### Saved entries
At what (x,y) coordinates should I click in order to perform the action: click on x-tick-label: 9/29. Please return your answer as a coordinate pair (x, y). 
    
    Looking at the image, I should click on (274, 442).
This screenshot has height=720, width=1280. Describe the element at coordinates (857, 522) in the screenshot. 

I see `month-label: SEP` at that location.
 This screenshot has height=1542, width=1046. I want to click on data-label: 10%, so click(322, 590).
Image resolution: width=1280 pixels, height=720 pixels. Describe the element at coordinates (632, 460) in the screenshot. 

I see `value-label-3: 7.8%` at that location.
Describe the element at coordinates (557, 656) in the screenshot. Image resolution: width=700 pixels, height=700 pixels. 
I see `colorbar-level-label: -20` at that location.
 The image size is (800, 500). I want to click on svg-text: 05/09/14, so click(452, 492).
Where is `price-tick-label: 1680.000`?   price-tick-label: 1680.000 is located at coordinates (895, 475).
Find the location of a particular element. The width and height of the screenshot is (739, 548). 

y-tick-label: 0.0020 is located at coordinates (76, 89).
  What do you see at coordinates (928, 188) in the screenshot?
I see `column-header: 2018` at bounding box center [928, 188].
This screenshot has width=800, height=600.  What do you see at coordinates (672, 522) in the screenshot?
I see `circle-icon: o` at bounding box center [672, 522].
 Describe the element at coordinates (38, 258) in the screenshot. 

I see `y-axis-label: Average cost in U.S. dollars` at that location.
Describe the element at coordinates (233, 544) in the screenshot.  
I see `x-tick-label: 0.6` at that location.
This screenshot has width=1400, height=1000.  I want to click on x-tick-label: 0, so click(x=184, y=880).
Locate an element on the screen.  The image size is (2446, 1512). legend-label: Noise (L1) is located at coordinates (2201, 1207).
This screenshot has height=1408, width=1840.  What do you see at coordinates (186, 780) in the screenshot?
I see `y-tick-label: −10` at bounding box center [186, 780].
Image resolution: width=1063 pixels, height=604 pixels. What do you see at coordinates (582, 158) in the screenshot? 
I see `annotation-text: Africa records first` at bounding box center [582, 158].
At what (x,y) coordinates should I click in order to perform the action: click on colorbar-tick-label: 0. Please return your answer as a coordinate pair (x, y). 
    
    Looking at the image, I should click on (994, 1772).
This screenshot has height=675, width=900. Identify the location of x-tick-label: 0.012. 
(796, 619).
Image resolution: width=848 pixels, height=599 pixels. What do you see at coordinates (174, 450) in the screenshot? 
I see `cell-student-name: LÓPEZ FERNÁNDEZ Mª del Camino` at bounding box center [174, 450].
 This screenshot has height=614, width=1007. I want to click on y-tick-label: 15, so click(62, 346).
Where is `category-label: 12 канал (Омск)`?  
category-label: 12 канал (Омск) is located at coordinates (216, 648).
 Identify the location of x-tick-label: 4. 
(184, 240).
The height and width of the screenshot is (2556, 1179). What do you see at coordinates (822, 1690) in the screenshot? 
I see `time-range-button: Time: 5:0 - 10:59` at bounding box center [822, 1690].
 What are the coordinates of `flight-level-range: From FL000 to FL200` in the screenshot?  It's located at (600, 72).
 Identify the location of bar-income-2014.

### ASSIGNMENT
Reproduce all of the material above word for word, keeping every line unchanged and in its original order.

### OUTPUT OF THE TASK
At what (x,y) coordinates should I click in order to perform the action: click on x-tick-label: 9/29. Please return your answer as a coordinate pair (x, y). 
    
    Looking at the image, I should click on (274, 442).
This screenshot has height=720, width=1280. Describe the element at coordinates (857, 522) in the screenshot. 

I see `month-label: SEP` at that location.
 This screenshot has height=1542, width=1046. I want to click on data-label: 10%, so click(322, 590).
Image resolution: width=1280 pixels, height=720 pixels. Describe the element at coordinates (632, 460) in the screenshot. 

I see `value-label-3: 7.8%` at that location.
Describe the element at coordinates (557, 656) in the screenshot. Image resolution: width=700 pixels, height=700 pixels. 
I see `colorbar-level-label: -20` at that location.
 The image size is (800, 500). I want to click on svg-text: 05/09/14, so click(452, 492).
Where is `price-tick-label: 1680.000`?   price-tick-label: 1680.000 is located at coordinates (895, 475).
Find the location of a particular element. The width and height of the screenshot is (739, 548). 

y-tick-label: 0.0020 is located at coordinates (76, 89).
  What do you see at coordinates (928, 188) in the screenshot?
I see `column-header: 2018` at bounding box center [928, 188].
This screenshot has width=800, height=600.  What do you see at coordinates (672, 522) in the screenshot?
I see `circle-icon: o` at bounding box center [672, 522].
 Describe the element at coordinates (38, 258) in the screenshot. 

I see `y-axis-label: Average cost in U.S. dollars` at that location.
Describe the element at coordinates (233, 544) in the screenshot.  
I see `x-tick-label: 0.6` at that location.
This screenshot has width=1400, height=1000.  I want to click on x-tick-label: 0, so click(x=184, y=880).
Locate an element on the screen.  The image size is (2446, 1512). legend-label: Noise (L1) is located at coordinates (2201, 1207).
This screenshot has height=1408, width=1840.  What do you see at coordinates (186, 780) in the screenshot?
I see `y-tick-label: −10` at bounding box center [186, 780].
Image resolution: width=1063 pixels, height=604 pixels. What do you see at coordinates (582, 158) in the screenshot? 
I see `annotation-text: Africa records first` at bounding box center [582, 158].
At what (x,y) coordinates should I click in order to perform the action: click on colorbar-tick-label: 0. Please return your answer as a coordinate pair (x, y). 
    
    Looking at the image, I should click on (994, 1772).
This screenshot has height=675, width=900. Identify the location of x-tick-label: 0.012. 
(796, 619).
Image resolution: width=848 pixels, height=599 pixels. What do you see at coordinates (174, 450) in the screenshot? 
I see `cell-student-name: LÓPEZ FERNÁNDEZ Mª del Camino` at bounding box center [174, 450].
 This screenshot has height=614, width=1007. I want to click on y-tick-label: 15, so click(62, 346).
Where is `category-label: 12 канал (Омск)`?  
category-label: 12 канал (Омск) is located at coordinates (216, 648).
 Identify the location of x-tick-label: 4. 
(184, 240).
The height and width of the screenshot is (2556, 1179). What do you see at coordinates (822, 1690) in the screenshot? 
I see `time-range-button: Time: 5:0 - 10:59` at bounding box center [822, 1690].
 What are the coordinates of `flight-level-range: From FL000 to FL200` in the screenshot?  It's located at (600, 72).
 Identify the location of bar-income-2014.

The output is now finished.